◆ **EXTRACT TO READ**:

-------------------------

The other reason Adam may never want to see a movie with me again.  I was fine with the Harrelson nomination because, hey, Woody Harrelson.  But the screenwriting nomination is inexcusable.  It is absolutely right that this story was told and fantastic that they got such great actors to tell it.  I think, though, that people are confusing a harrowing concept with a well-told story.  Because there really isn’t a story here.  Of course, major bonus points for the Gaius Charles sighting.

126. Two Lovers

Joaquin Phoenix went crazy because of this movie?  I don’t get it.  Also don’t get the early year love for this movie.  A rather humdrum tale of a depressed guy living with his parents in New York lusting after a wild and crazy unavailable girl while going out with a more down to earth one.  Someone told me they heard the Jewish aspect was played up in the film, but that’s really not the case at all, not much more than a passing reference and some accents.  The movie is generally dull and muted.  Those commercials that played nonstop last year showing clips of classic films with scenes from this one (and a few other recent ones) always cracked me up.

125. Cold Souls

The simple description is Being John Malkovich, but with Paul Giamatti.  It’d be wrong, but comes closer than any single sentence I could come up with.  The film’s concept (souls can extracted from a body) is plenty fascinating.  As are some of the resulting issues it deals with, like the effect on a person of transporting souls, or how having a soul affects the rest of life, or how having a different soul changes a person.  But the film gets lots in a tale of Russians and smuggling that is just distracting.  It never gets as weird as Being John Malkovich, but it never gets as interesting either.  Though it is always great to see Paul Giamatti play a lead role.  David Strathairn and Lauren Ambrose are criminally underused.

-------------------------

◆ **COLLECTED DATA**:
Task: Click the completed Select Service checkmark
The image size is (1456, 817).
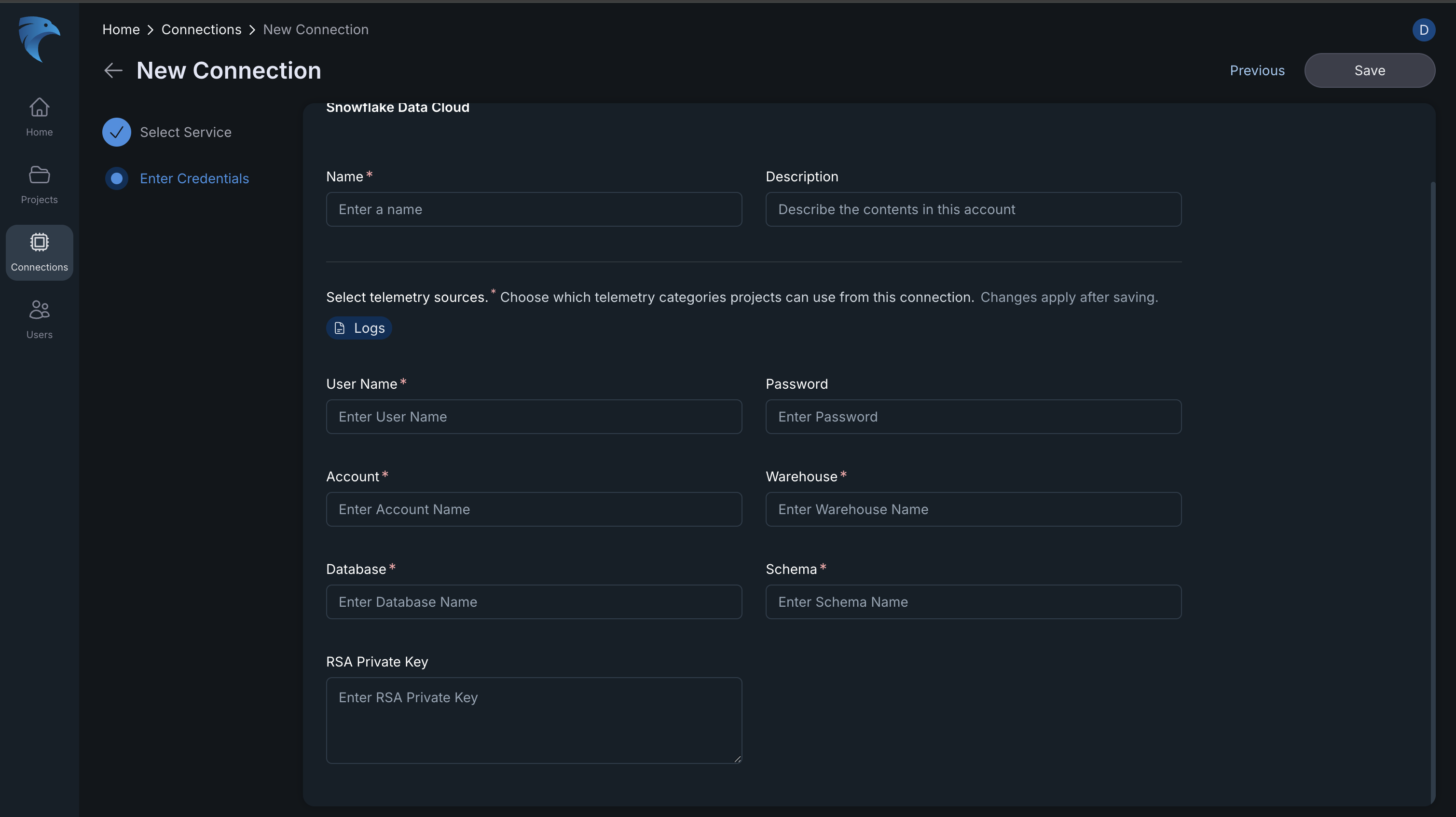Action: (x=116, y=132)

-------------------------

◆ **TASK TO COMPLETE**: Pick up the ranked movie reviews after their last sentence and write what comes next.

◆ **OUTPUT FOR THIS EXERCISE**:
124. The Graduates

Wrote about this one a few months back.  Great movie name to drop if you are trying to impress people with your vast knowledge of Animal House-style comedies.  As I mentioned, major props for the Ocean City, MD location.  But it ultimately felt like an unfinished work.  There’s a lot of potential here, as some scenes were set up very nicely, and I could see how the film was trying to dig a little deeper than your typical sex comedy.  But as is, just doesn’t hold up very well.

Thanks for tuning in.  Up next: We continue to learn that attractive women does not a movie make, one Oscar nominee, and the second Morgan Freeman sighting.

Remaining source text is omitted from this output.